Aug. 17, 2025
Guest Pastor Vernon Brewer's sermon begins at 27:06 min into the video. The music "Jesus Does", "Thy Word", "Amazing Grace (My Chains Are Gone)", "The Love Of Christ", "The Old Rugged Cross", and "The Doxology" are licensed under CCLI Copyright #2723035 and Streaming Media #22024223 licenses.
Today's powerful sermon, titled "If I Die... - Risking Death to Live for Jesus", took us on a heart-wrenching journey through John 15:18-27, where Pastor Vernon Brewer, a cancer survivor and longtime ministry leader, explored the profound and urgent theme of Christian persecution worldwide. Beginning with an opening prayer asking God to help us point people to Jesus in our daily encounters, the service opened with Christ's own words about how the world's hatred of believers mirrors its hatred of Him, setting the stage for a message that would challenge our comfortable Christianity.
Pastor Brewer, sharing the stories of persecuted believers, surveyed into four core truths about persecution:
1. It purifies the church by eliminating nominal believers,
2. It unifies the church by removing petty disputes,
3. It strengthens believers who must take daily stands for Christ, and
4. It paradoxically grows the church—as evidenced by China's explosive growth from one million to potentially 130 million Christians despite Communist oppression.
Through gripping personal anecdotes, including his own near-death cancer battle and encounters with persecuted believers like Ping from Vietnam—who declared "I live for Jesus Christ.
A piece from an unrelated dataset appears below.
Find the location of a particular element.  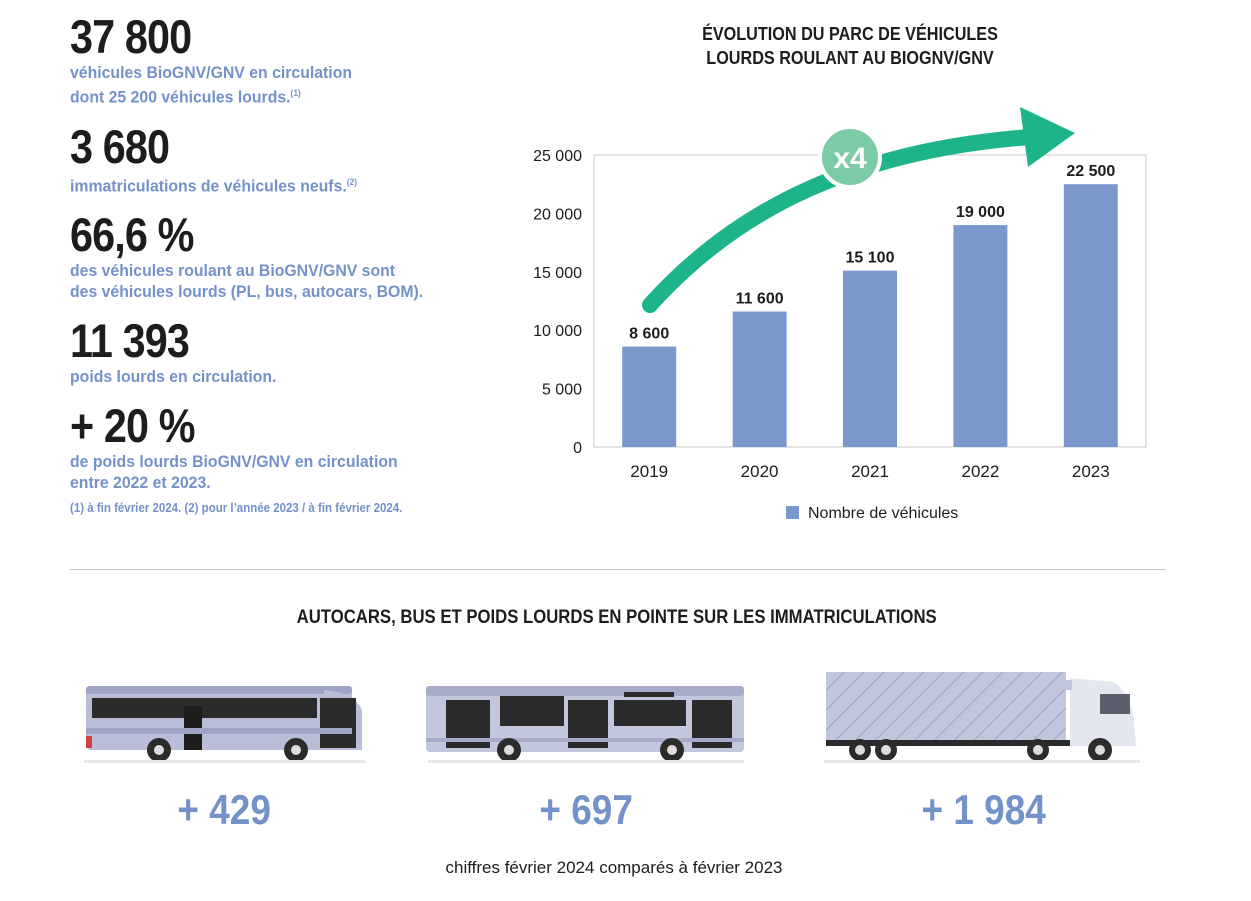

If I die, I die for Jesus Christ" while being publicly humiliated—and Pastor Samuel Lam from China who spent 20 years in prison camps, Pastor Brewer illustrated how believers worldwide risk everything for their faith.
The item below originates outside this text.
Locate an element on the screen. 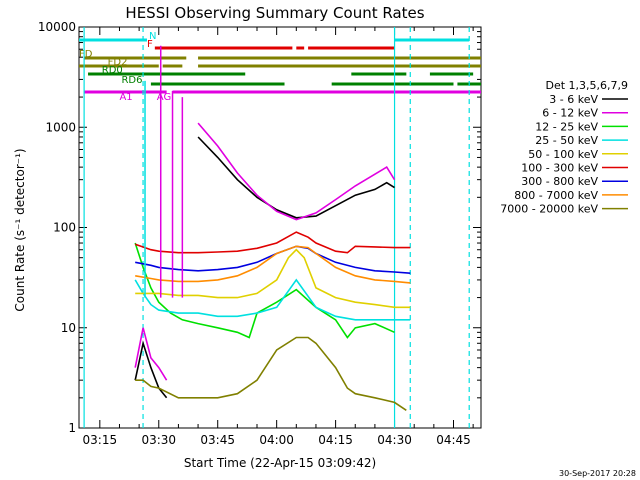 The image size is (640, 480). legend-label: 100 - 300 keV is located at coordinates (560, 168).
The theological weight of martyrdom was unpacked through historical examples from Stephen to Polycarp to Dietrich Bonhoeffer, revealing how persecution has been the church's constant companion, with the 20th century seeing more martyrs than the previous nineteen centuries combined. This reality was made devastatingly personal through stories from North Korea, where 70,000 Christians languish in labor camps, families are imprisoned for owning Bibles, and believers are executed simply for their faith—yet the church continues to grow as people choose hope over fear.
His sermon concluded with a passionate call to action rooted in 1 John 3:17 and William Wilberforce's words: "You can choose to look the other way, but you can never again say you did not know." Pastor Brewer challenged the congregation to support persecuted believers through prayer, Bible distribution, church planting training, and financial gifts, reminding them that those suffering in North Korean prison camps are not strangers but family—brothers and sisters in Christ. His message was particularly poignant as it came during a time when American Christians, largely insulated from persecution, struggle to comprehend the reality their global family faces daily.
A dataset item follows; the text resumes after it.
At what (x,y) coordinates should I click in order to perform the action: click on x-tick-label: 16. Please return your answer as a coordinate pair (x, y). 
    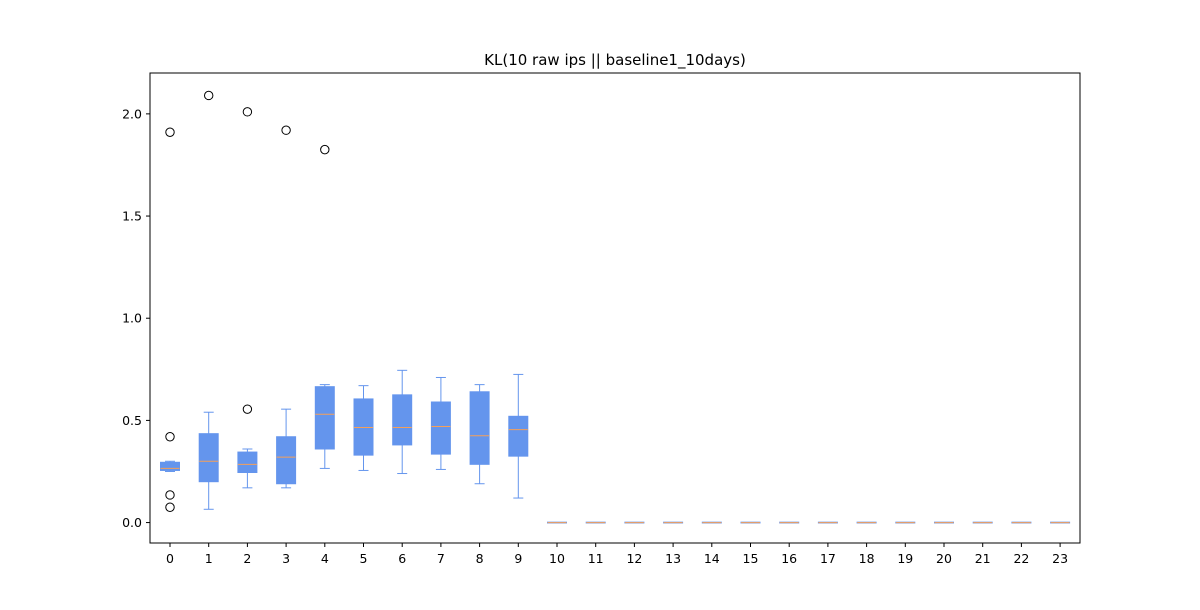
    Looking at the image, I should click on (789, 558).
Pastor Brewer's conversational yet urgent delivery, peppered with self-deprecating humor about his post-cancer weight gain and his son's honest critiques, made this heavy subject both accessible and deeply convicting. His decision to give away his book "If I Die" for free, asking only for donations to persecuted believers, embodied the sacrificial spirit he was calling others to embrace. His sermon left the congregation with both sobering awareness of their persecuted family's suffering and hope that their prayers and support could make an eternal difference, challenging them to move beyond comfortable Christianity to costly discipleship that mirrors the courage of believers willing to die for Jesus Christ.